▶ **Your task**
Carry on the Gallery Girls article from where it stops, after the summary of the second episode.

- Genre: Reality television
- Starring: Liz Margulies; Kerri Lisa; Chantal Chadwick; Claudia Reardon; Angela Pham; Amy Poliakoff; Maggie Schaffer;
- Theme music composer: Chris Alan Lee
- Country of origin: United States
- No. of seasons: 1
- No. of episodes: 8

Production
- Executive producers: Alexandra Lipsitz Dan Cutforth Jane Lipsitz Kris Lindquist
- Running time: 42 minutes
- Production company: Magical Elves Productions

Original release
- Network: Bravo
- Release: August 13 – October 1, 2012

= Gallery Girls =

Gallery Girls is an American reality television series on Bravo created by Steven Townsend and Joshua Mamann. The series premiered on August 13, 2012.

==Premise==
The series follows several weeks in the lives of seven ambitious young women in New York City who struggle with the intense environment of the art world while attempting to find their "dream jobs". The group shares a passion for art, but they're divided between their Manhattan and Brooklyn lifestyles, with different views and tastes toward art, men, and fashion. Throughout the series, the ladies tackle financial setbacks, family issues, and the pressures of jump-starting their lives.

Bravo did not renew the show for a second season.

==Cast==
- Liz Margulies
- Kerri Lisa
- Chantal Chadwick
- Claudia Reardon
- Angela Pham
- Amy Poliakoff
- Maggie Schaffer

==Episodes==

| No. | Title | Original release date | US viewers (millions) |
| 1 | "All Tomorrow's Parties" | August 13, 2012 | 0.550 |
Chantal and Claudia launch their art gallery, while Angela tries to focus on a career in photography and Kerri gets an internship.
| 2 | "What Goes On" | August 20, 2012 | 0.550 |
Claudia must clean up after the End of the Century opening with Chantal, but Chantal shows up two hours late and leaves early. Kerri is assigned odd tasks for her internship.

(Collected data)
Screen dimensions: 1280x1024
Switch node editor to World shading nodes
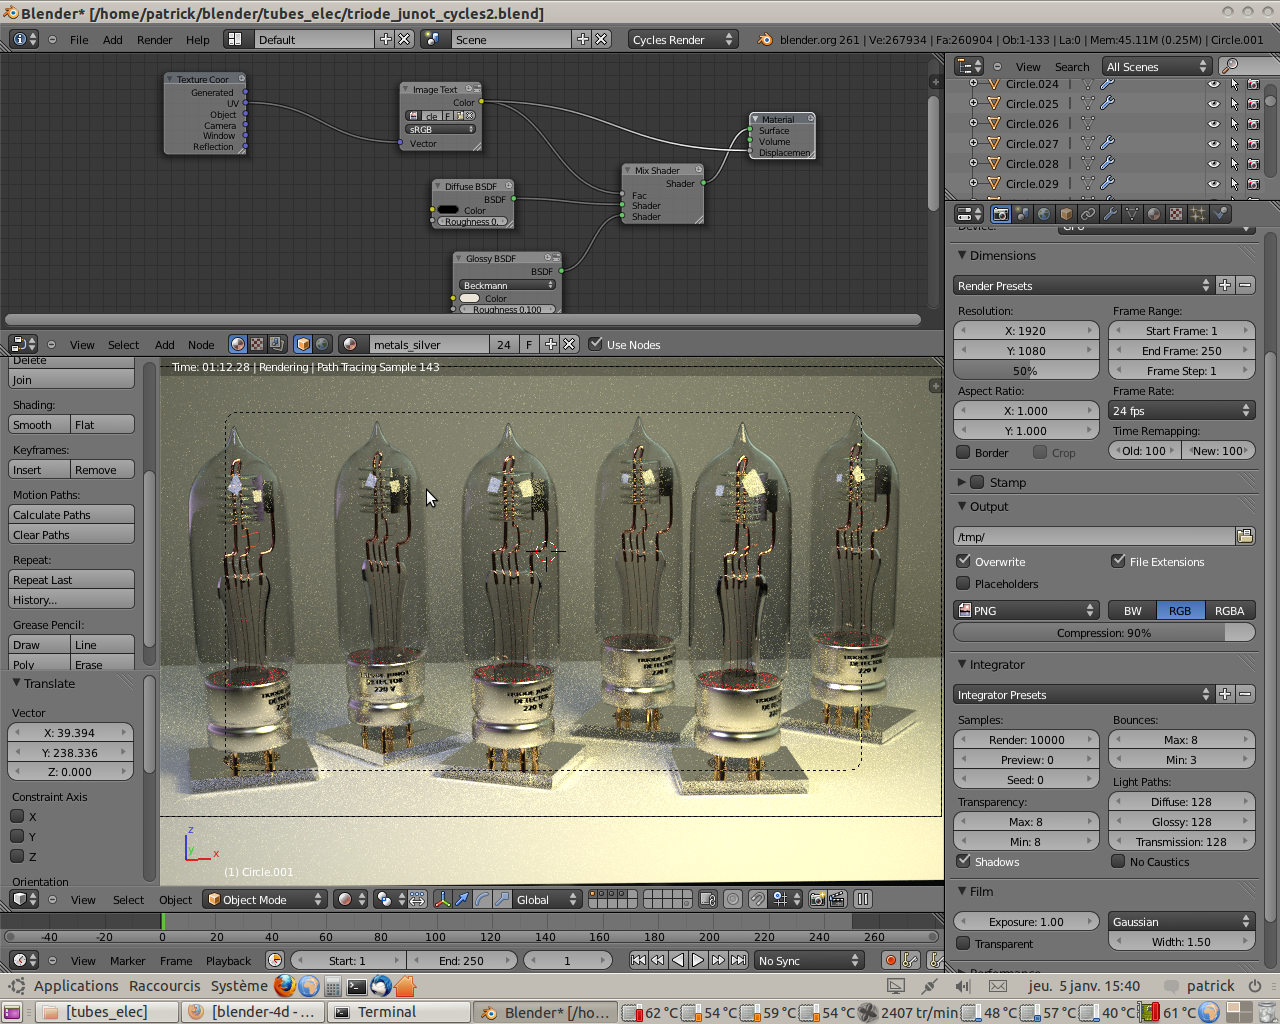click(322, 344)
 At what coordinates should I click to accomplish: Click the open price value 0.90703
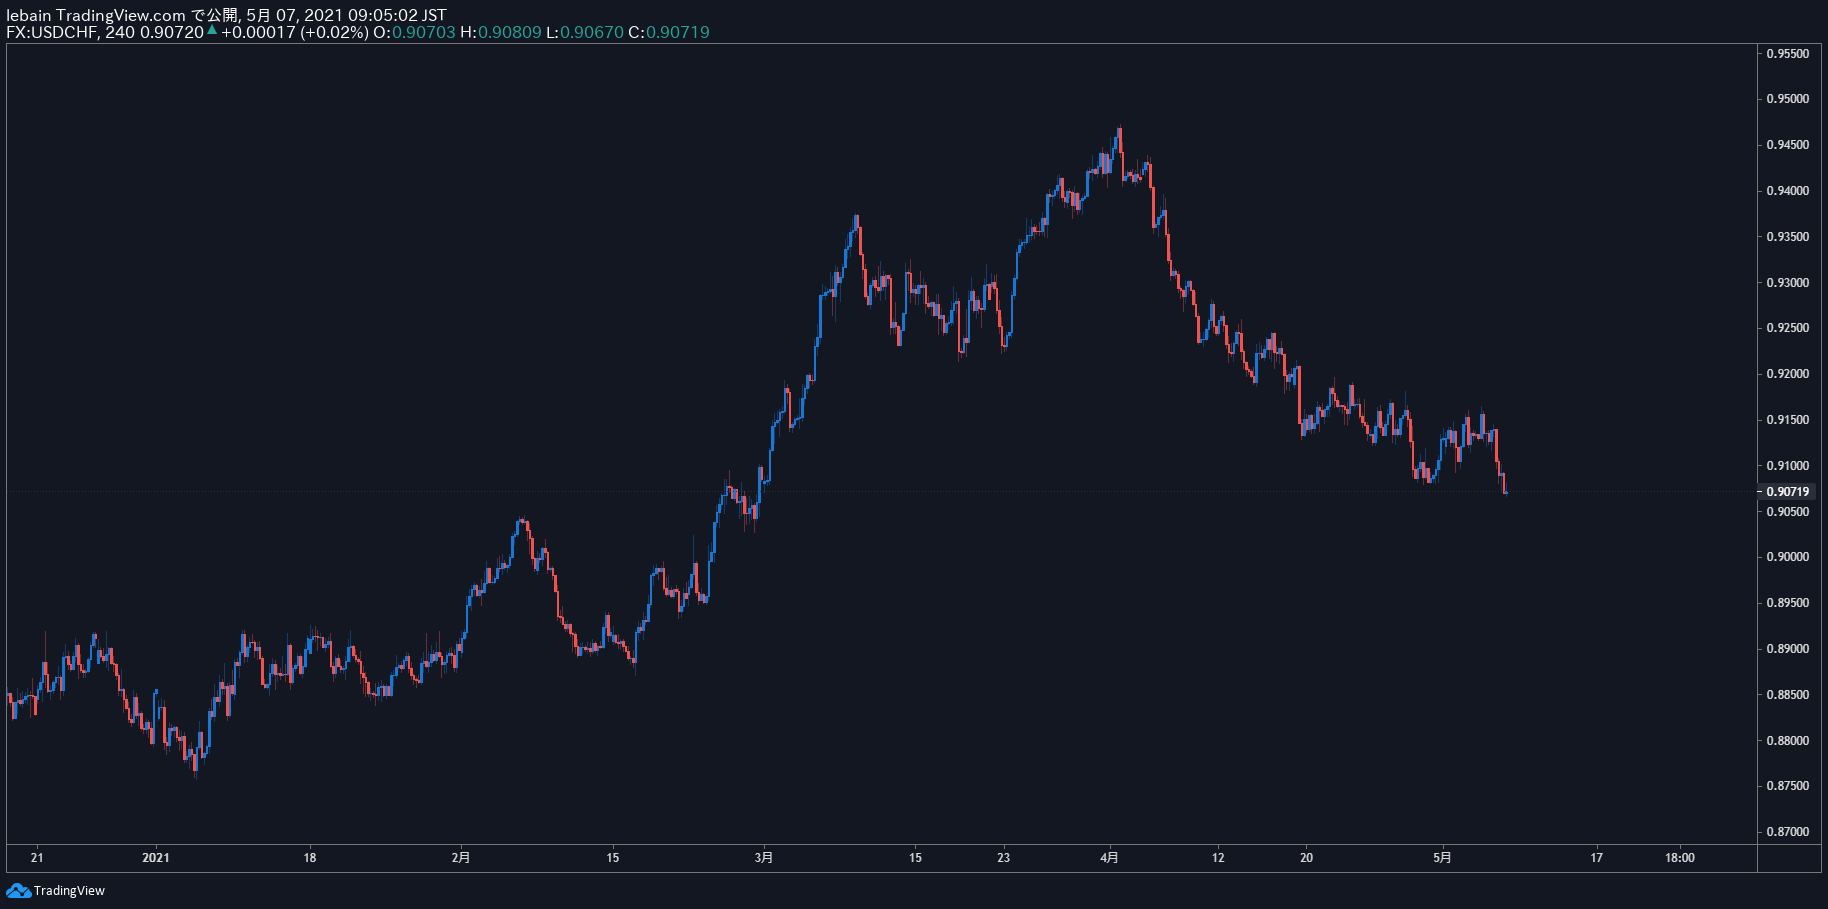(x=424, y=32)
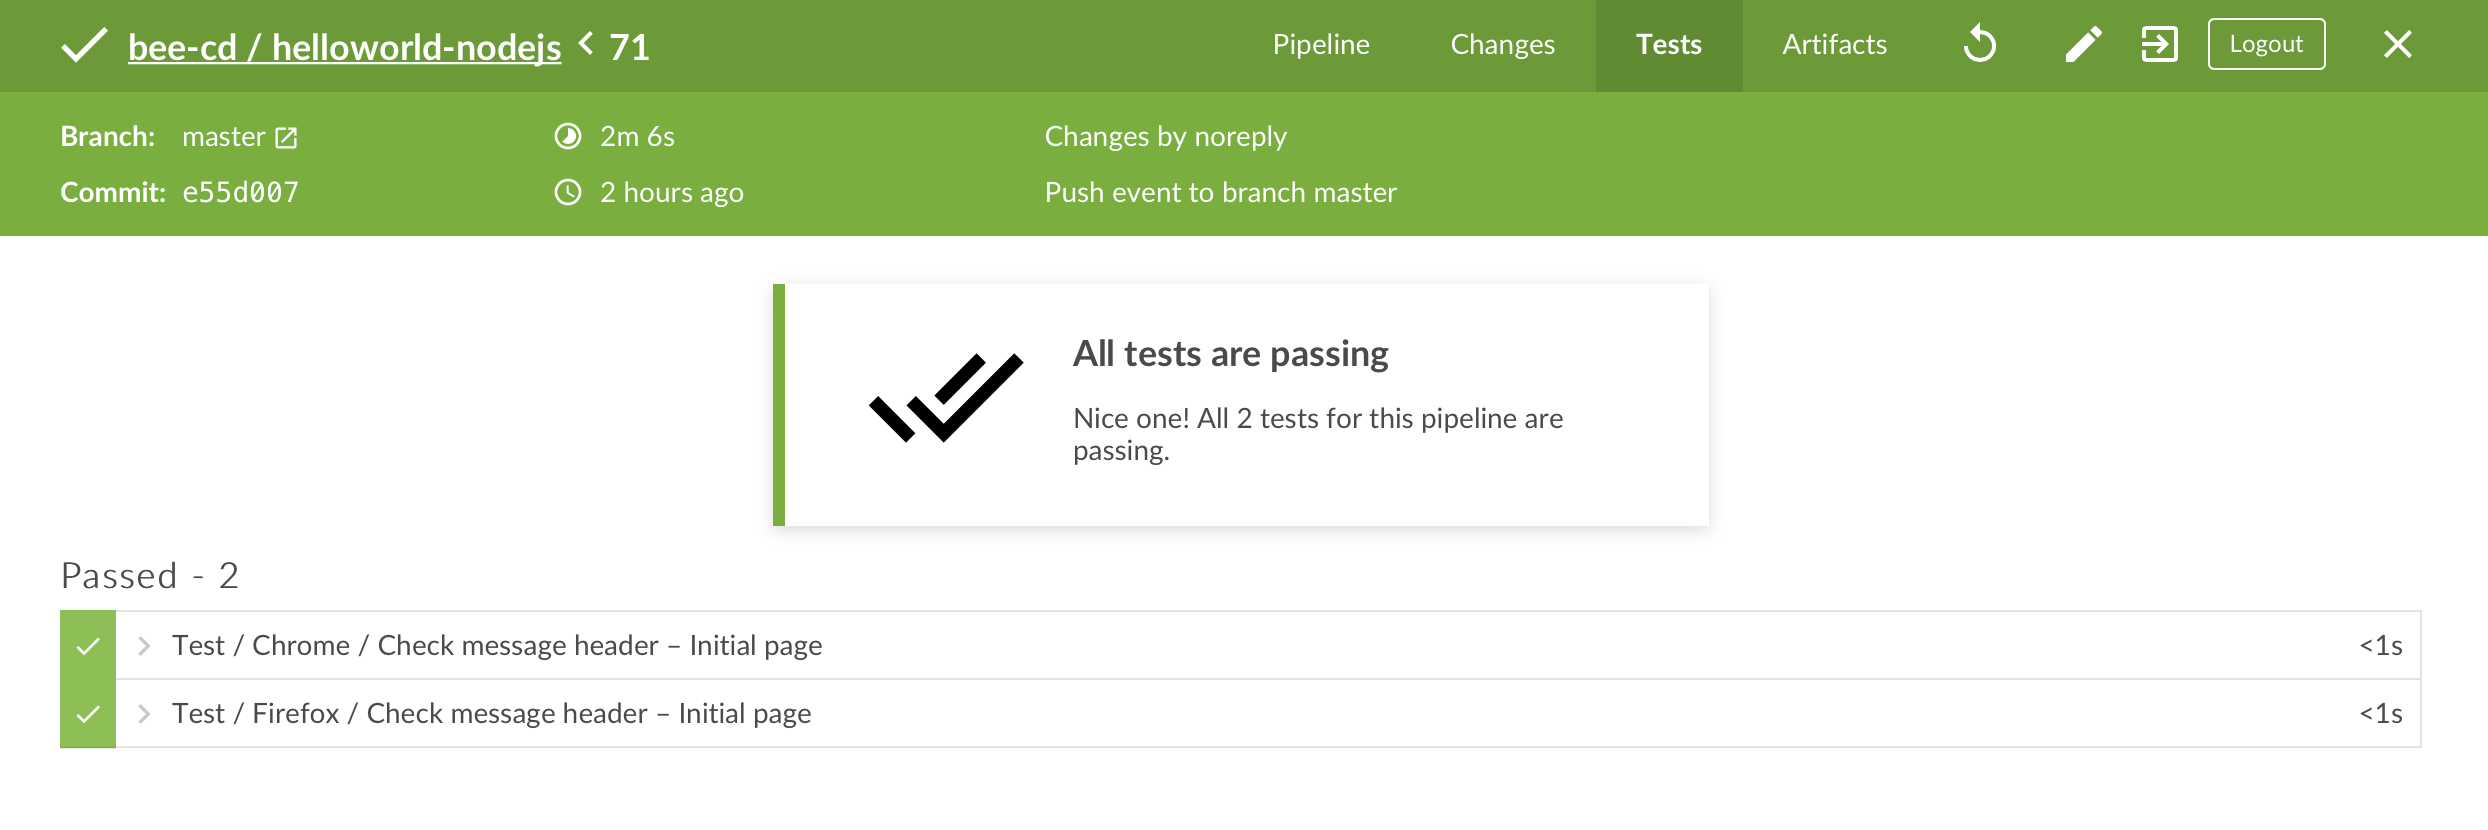This screenshot has height=830, width=2488.
Task: Expand the Chrome test result chevron
Action: (144, 646)
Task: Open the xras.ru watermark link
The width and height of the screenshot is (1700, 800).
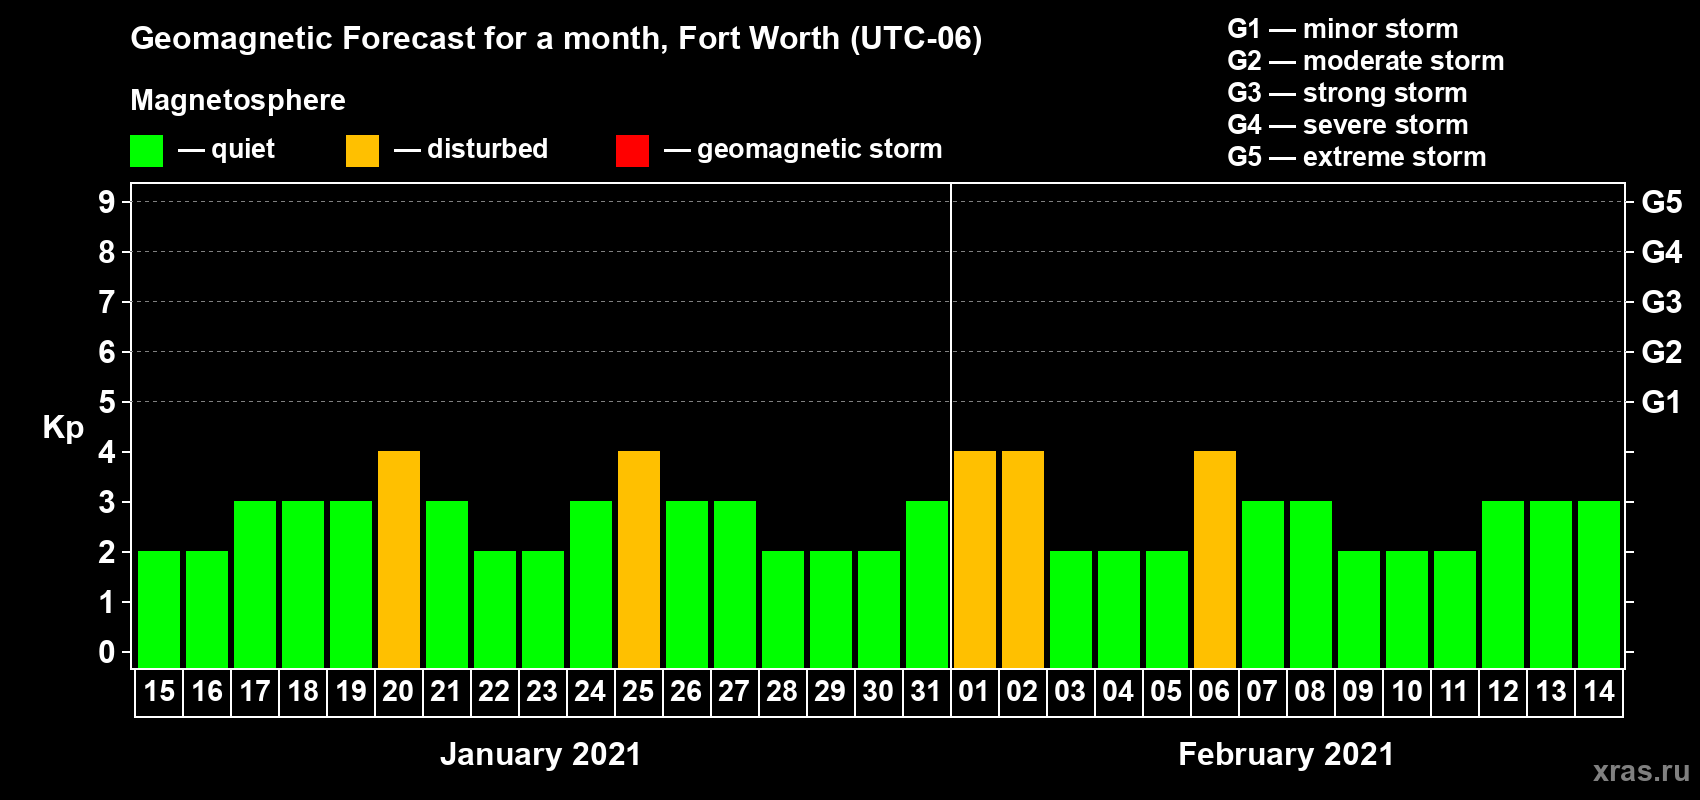Action: (1640, 771)
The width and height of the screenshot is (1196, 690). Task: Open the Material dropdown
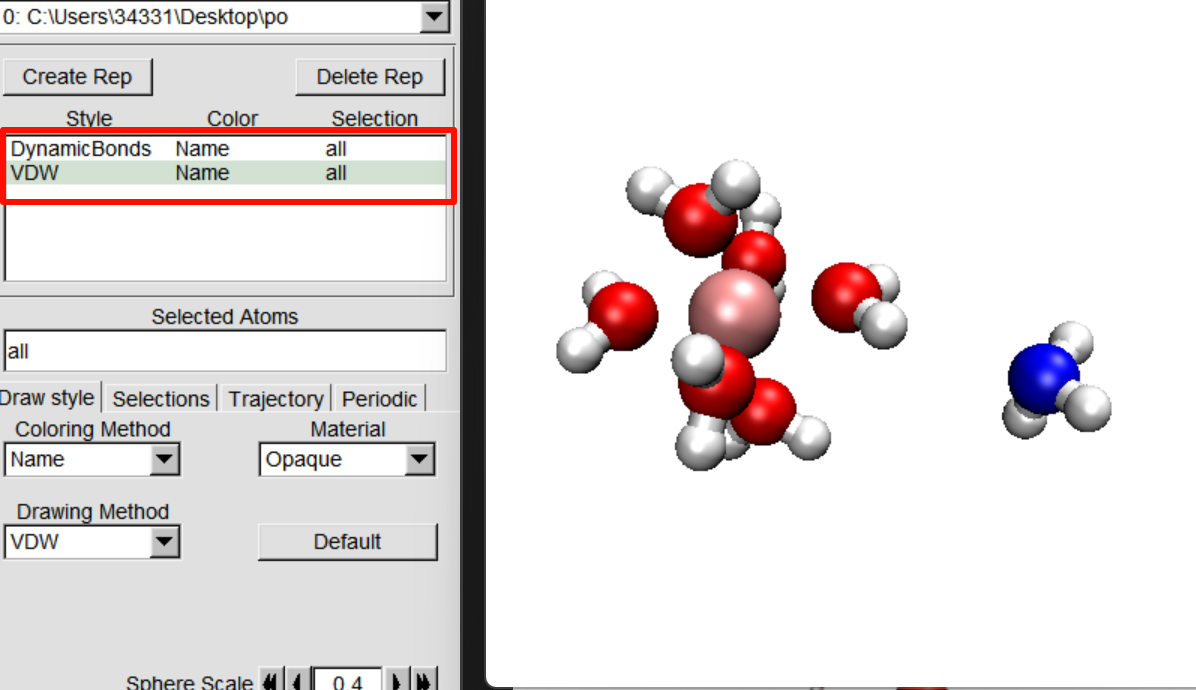point(420,460)
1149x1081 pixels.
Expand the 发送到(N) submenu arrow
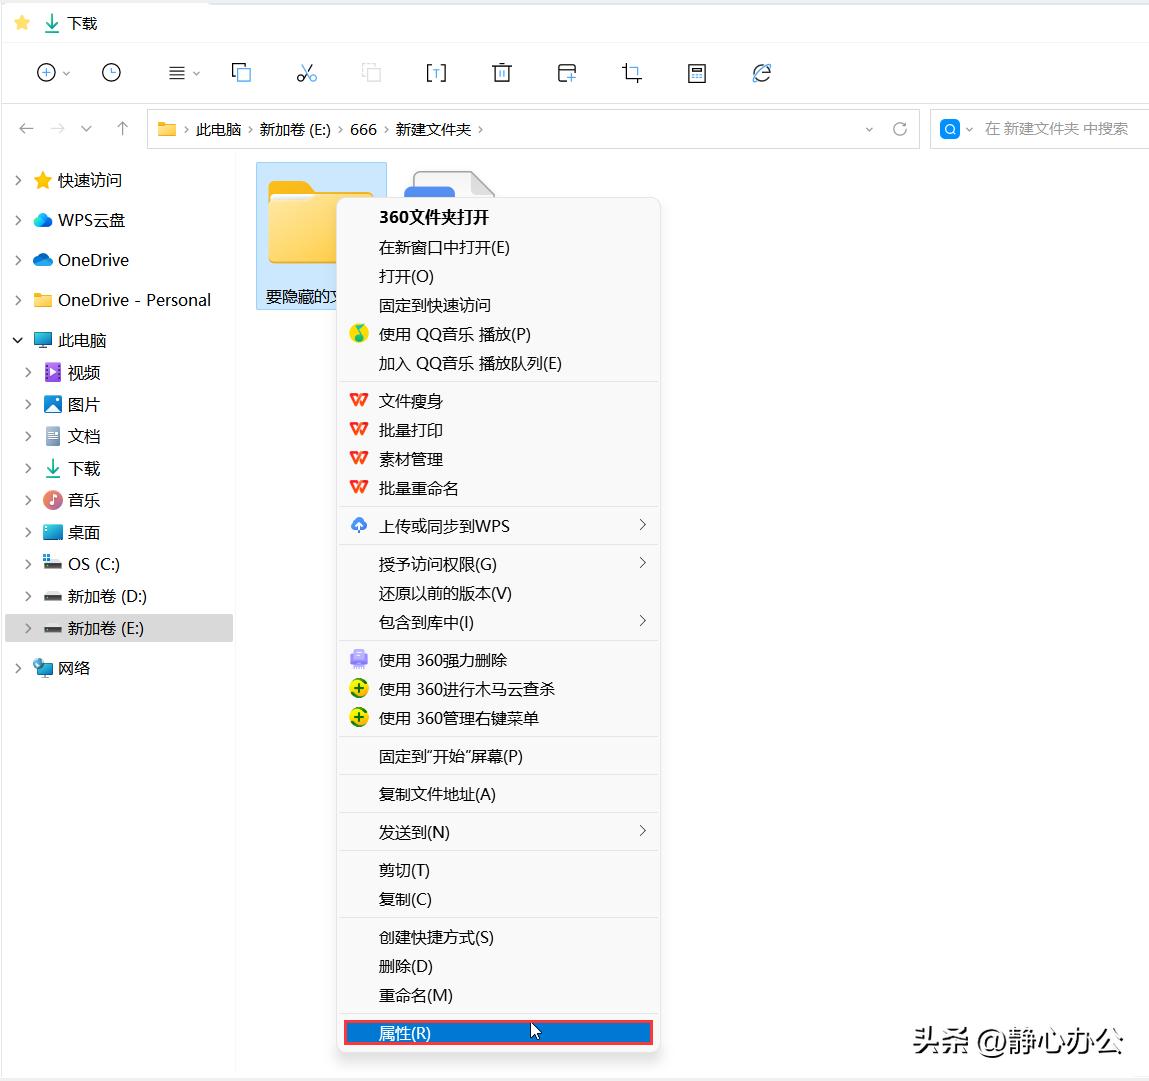pos(643,831)
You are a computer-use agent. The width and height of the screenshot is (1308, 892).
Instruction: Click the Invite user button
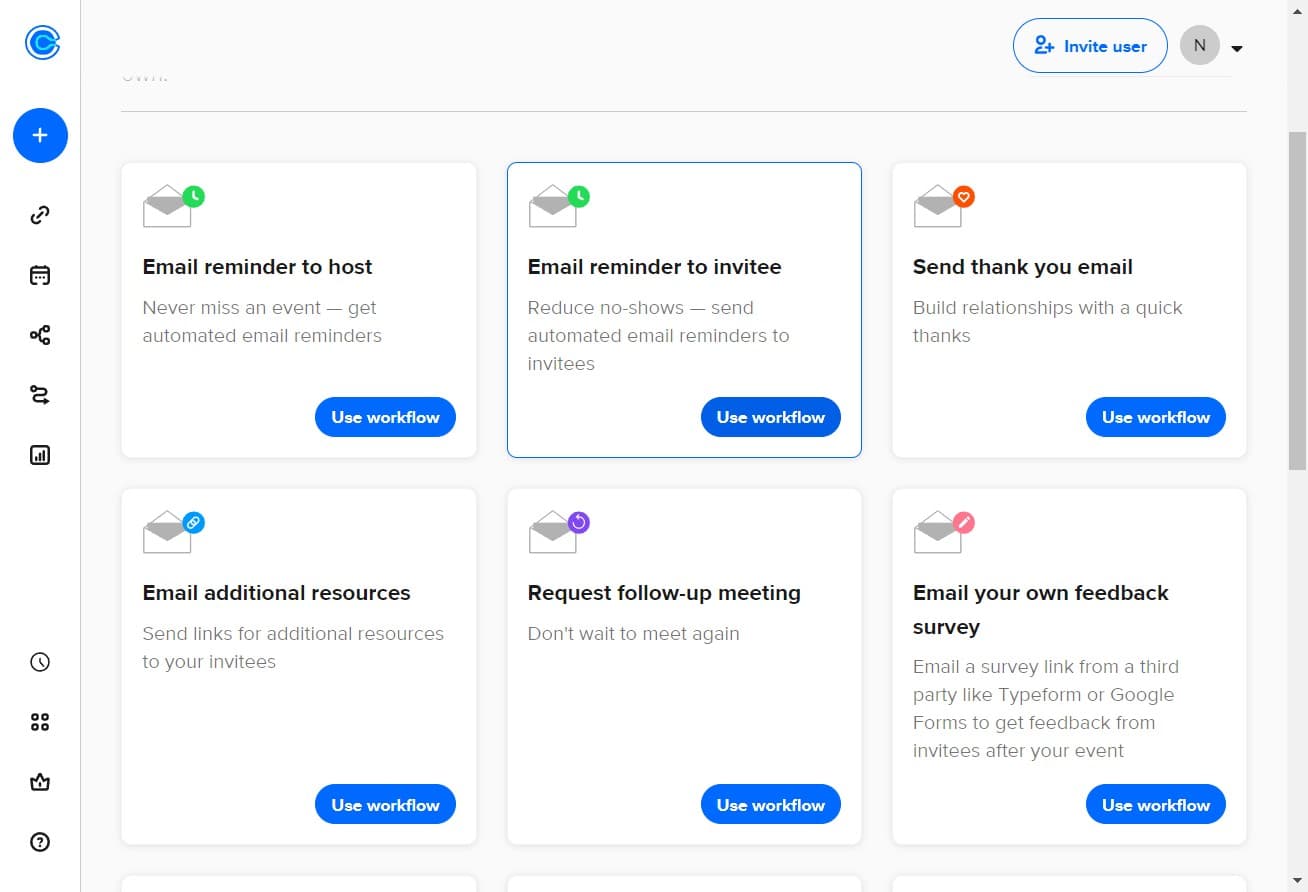tap(1089, 45)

▶ **Exercise result**
| 3 | "Wild Child" | August 27, 2012 | 0.668 |
Kerri and Amy scout a high-class art show, while high tensions arise when Liz endures dinner with her biological father; Maggie gets dragged into a heated exchange.
| 4 | "I'm Not Sorry" | September 3, 2012 | 0.512 |
Maggie has fun celebrating her birthday but her boyfriend's drunken friends ruin the night, while Angela has a hard time finding a location for her photo showing. Kerri has a housewarming party and is busy while she attempts to subdue the drama between Amy and Liz.
| 5 | "I'm Set Free" | September 10, 2012 | 0.631 |
Claudia and Chantal team up to plan a big-named event with fringe artist Sucklord, while Maggie visits her family. Amy hosts a dinner party but it turns out to be a dud.
| 6 | "Who Loves the Sun" | September 17, 2012 | 0.632 |
The girls head to Miami to attend Art Basel. Claudia and Chantal are up to their usual antics while they invite themselves to Liz's father's art party. Amy gets a career offer which sets her back, and she finds a gallery to host End of the Century's pop-up show in Miami.
| 7 | "Beginning to See the Light" | September 24, 2012 | 0.637 |
Amy goes through hardship and her time in New York is greatly jeopardized. Liz faces Claudia and Chantal after several hard-to-handle encounters. Maggie shows up at the club with a crazy group of friends, which severely angers Liz.
| 8 | "Wrap Your Trouble in Dreams" | October 1, 2012 | 0.537 |
In the season finale, Kerry has to decide between her job or an internship. Maggie believes she's achieved a secure job, and Chantal plans a move to Paris with her boyfriend.